START Data to use

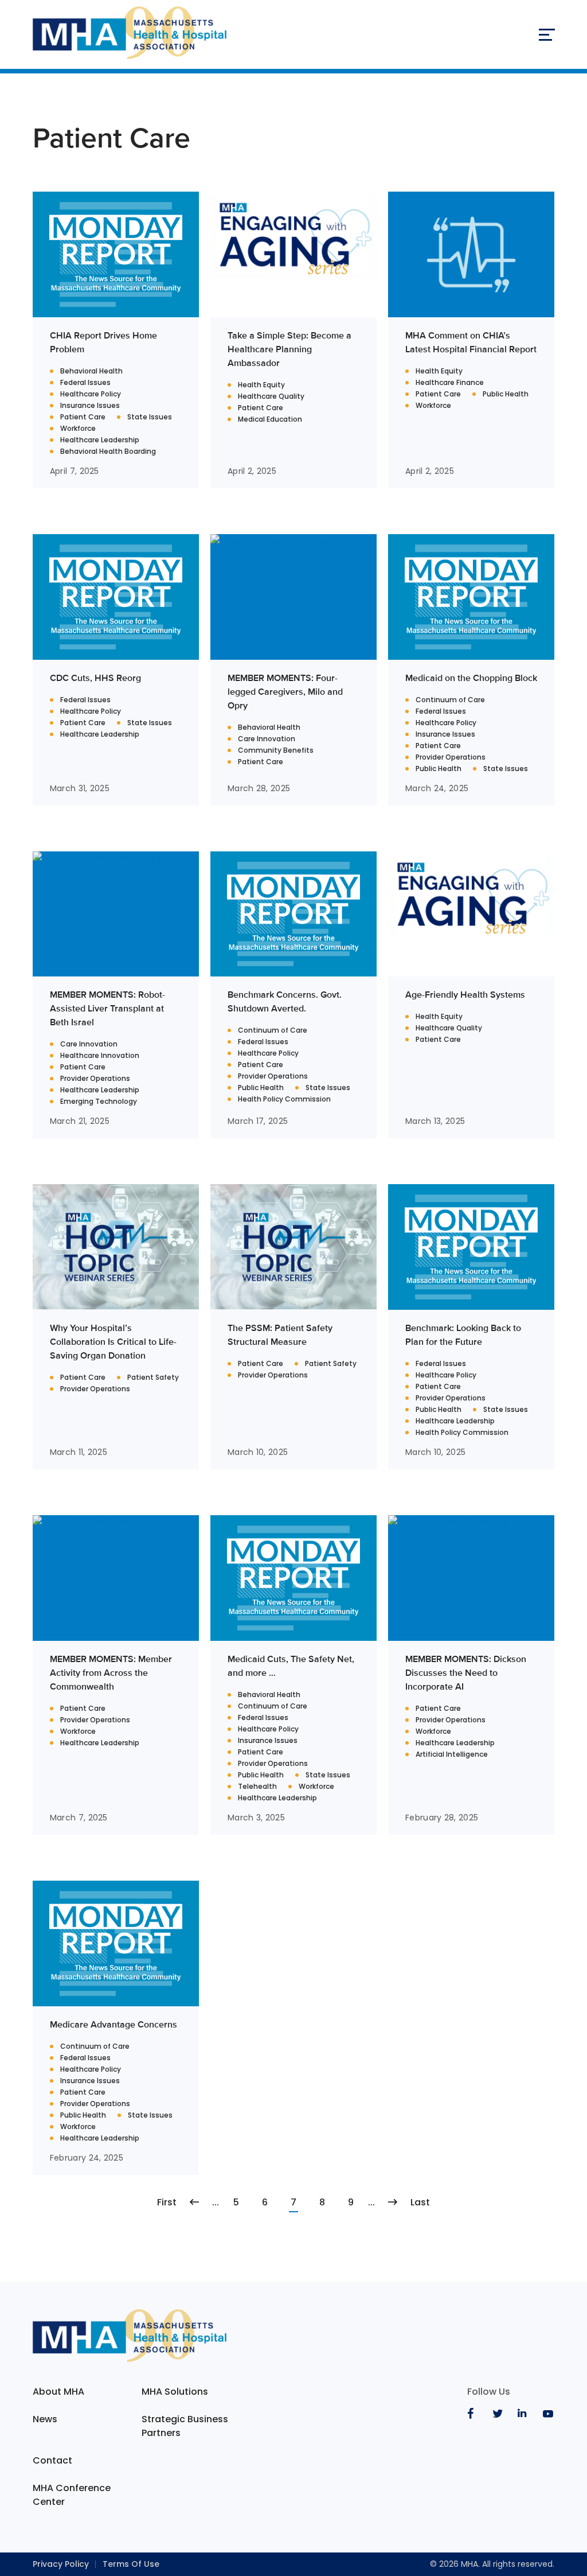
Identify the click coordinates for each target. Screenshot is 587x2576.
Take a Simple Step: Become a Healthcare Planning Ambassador (289, 349)
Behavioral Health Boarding (108, 451)
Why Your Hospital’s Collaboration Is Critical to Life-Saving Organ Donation (113, 1341)
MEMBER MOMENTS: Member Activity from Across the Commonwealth (111, 1672)
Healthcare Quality (271, 396)
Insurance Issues (90, 405)
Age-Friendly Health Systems (465, 994)
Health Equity (261, 385)
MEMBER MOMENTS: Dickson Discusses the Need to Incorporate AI (465, 1672)
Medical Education (270, 419)
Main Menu (546, 34)
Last (420, 2202)
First (167, 2202)
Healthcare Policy (90, 394)
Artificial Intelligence (452, 1754)
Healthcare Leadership (99, 440)
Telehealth (257, 1786)
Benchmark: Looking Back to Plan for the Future (463, 1334)
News (45, 2419)
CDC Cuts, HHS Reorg (95, 677)
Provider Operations (451, 757)
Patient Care (82, 417)
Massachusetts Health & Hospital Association (129, 34)
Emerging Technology (98, 1101)
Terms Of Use (131, 2564)
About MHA (58, 2391)
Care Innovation (266, 739)
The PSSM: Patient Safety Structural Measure (280, 1334)
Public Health (506, 394)
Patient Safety (153, 1377)
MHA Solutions (175, 2391)
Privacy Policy (61, 2564)
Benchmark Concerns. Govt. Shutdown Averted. (285, 1001)
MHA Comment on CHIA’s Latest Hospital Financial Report (471, 342)
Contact (52, 2460)
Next (392, 2202)
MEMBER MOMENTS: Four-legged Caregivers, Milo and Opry (285, 691)
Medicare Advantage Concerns (113, 2024)
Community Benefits (276, 750)
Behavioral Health (91, 371)
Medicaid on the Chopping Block (471, 677)
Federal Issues (85, 382)
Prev (194, 2202)
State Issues (149, 417)
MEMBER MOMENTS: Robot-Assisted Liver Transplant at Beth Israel (107, 1008)
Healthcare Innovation (99, 1055)
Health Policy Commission (284, 1099)
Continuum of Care (450, 699)
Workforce (78, 428)
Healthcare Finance (450, 382)
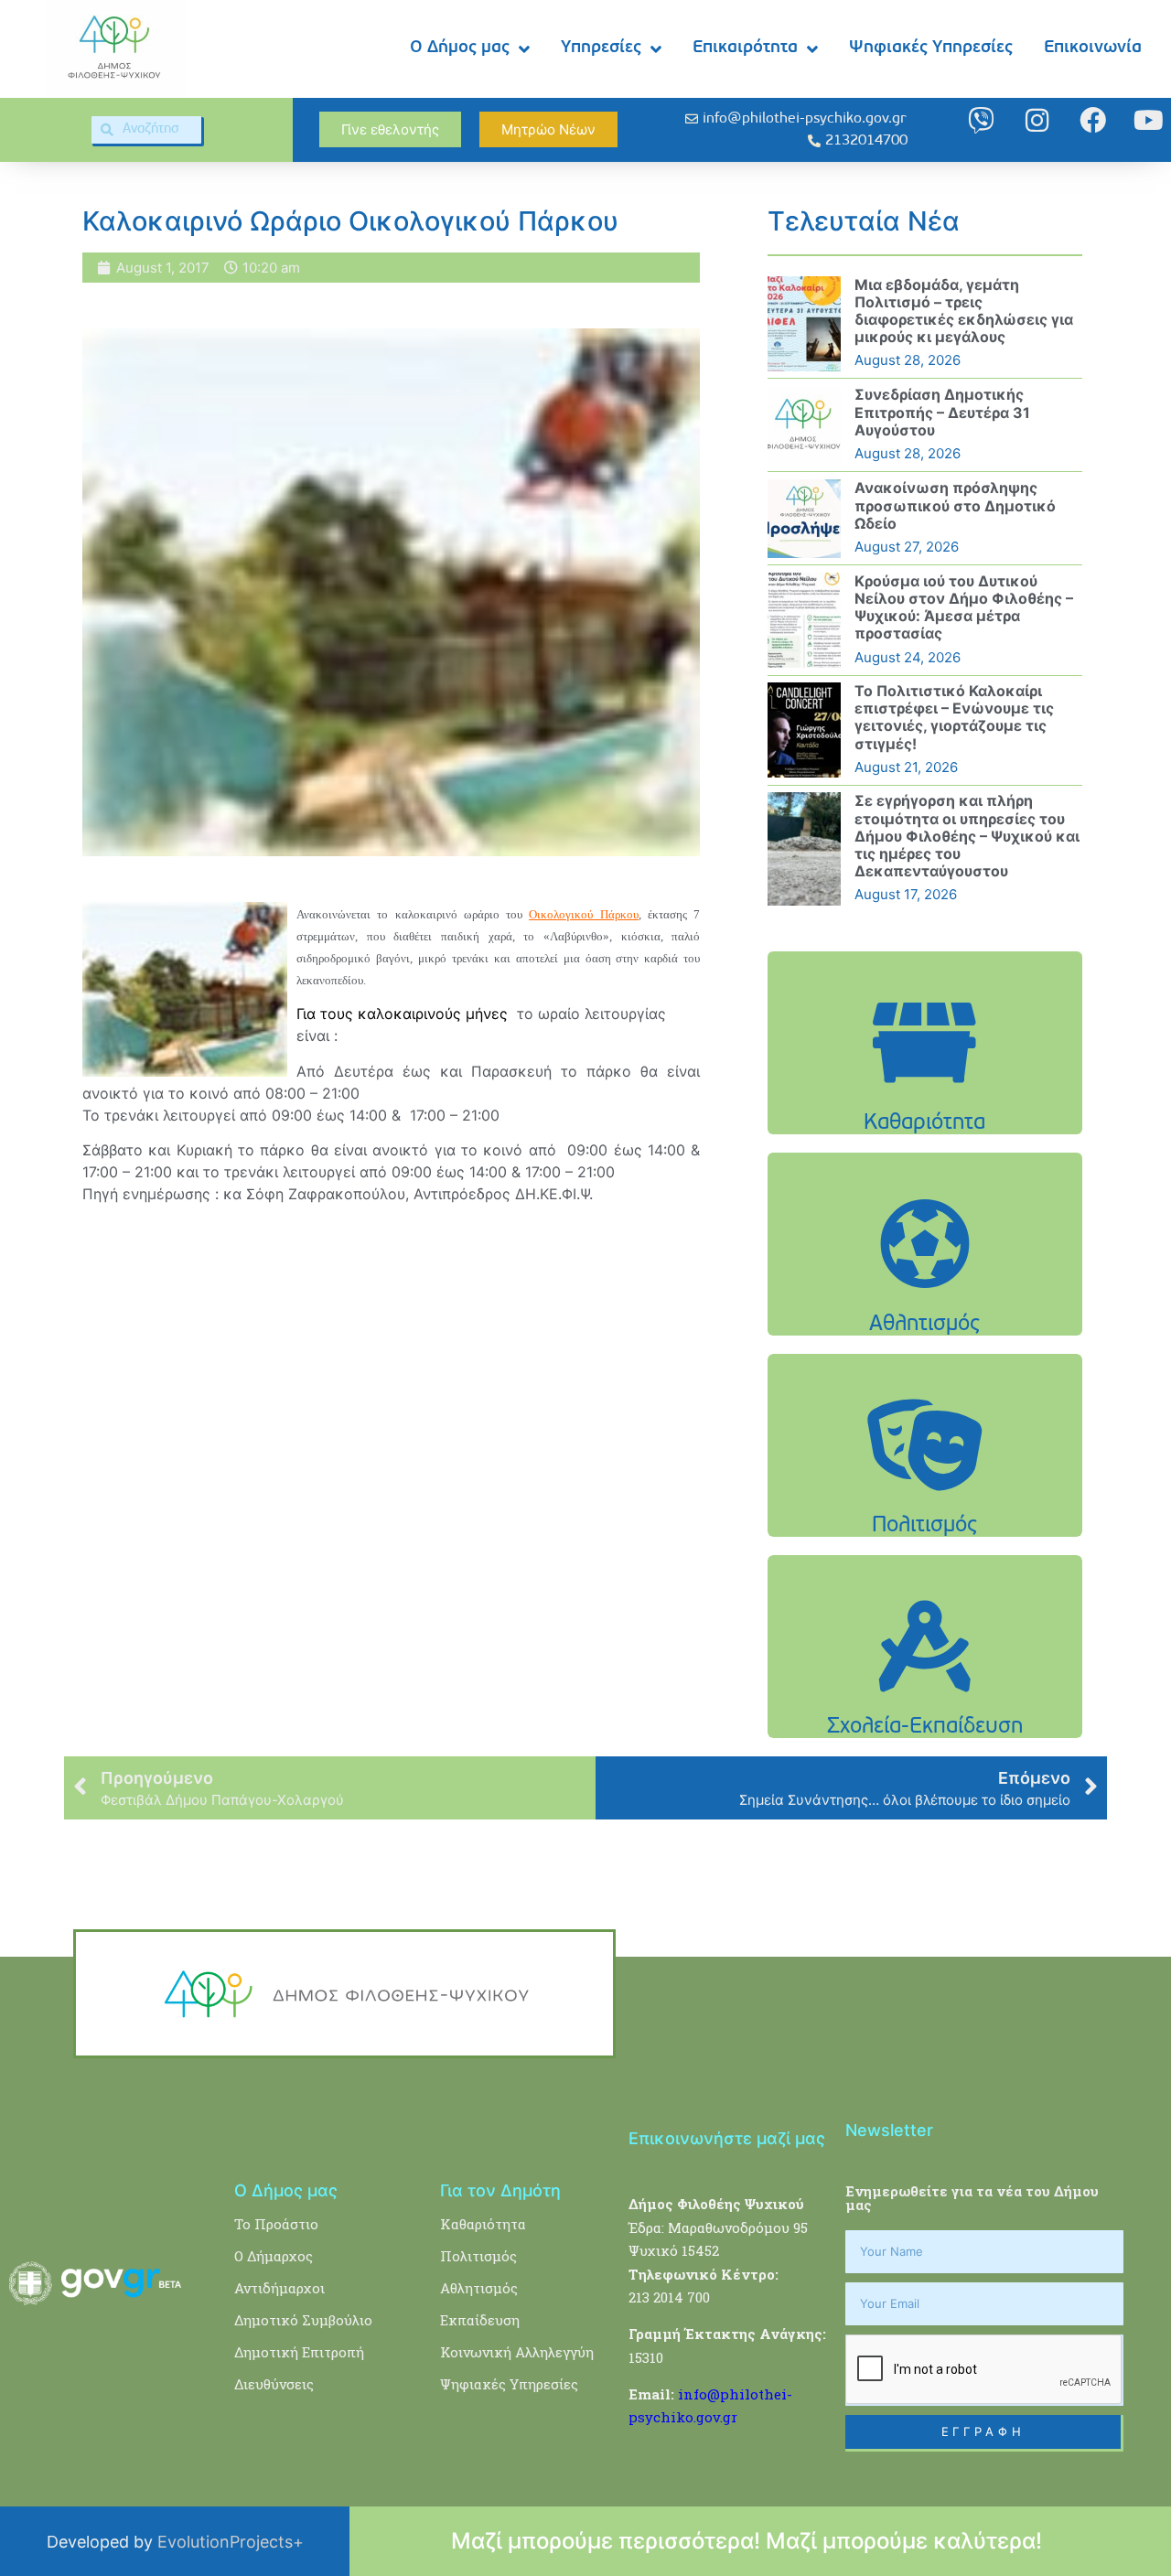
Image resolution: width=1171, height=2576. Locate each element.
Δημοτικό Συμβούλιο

END Data to use

Reproduce each line from the records that contains the word "MOMENTS".

**Answer for the task**
MEMBER MOMENTS: Member Activity from Across the Commonwealth (111, 1672)
MEMBER MOMENTS: Dickson Discusses the Need to Incorporate AI (465, 1672)
MEMBER MOMENTS: Four-legged Caregivers, Milo and Opry (285, 691)
MEMBER MOMENTS: Robot-Assisted Liver Transplant at Beth Israel (107, 1008)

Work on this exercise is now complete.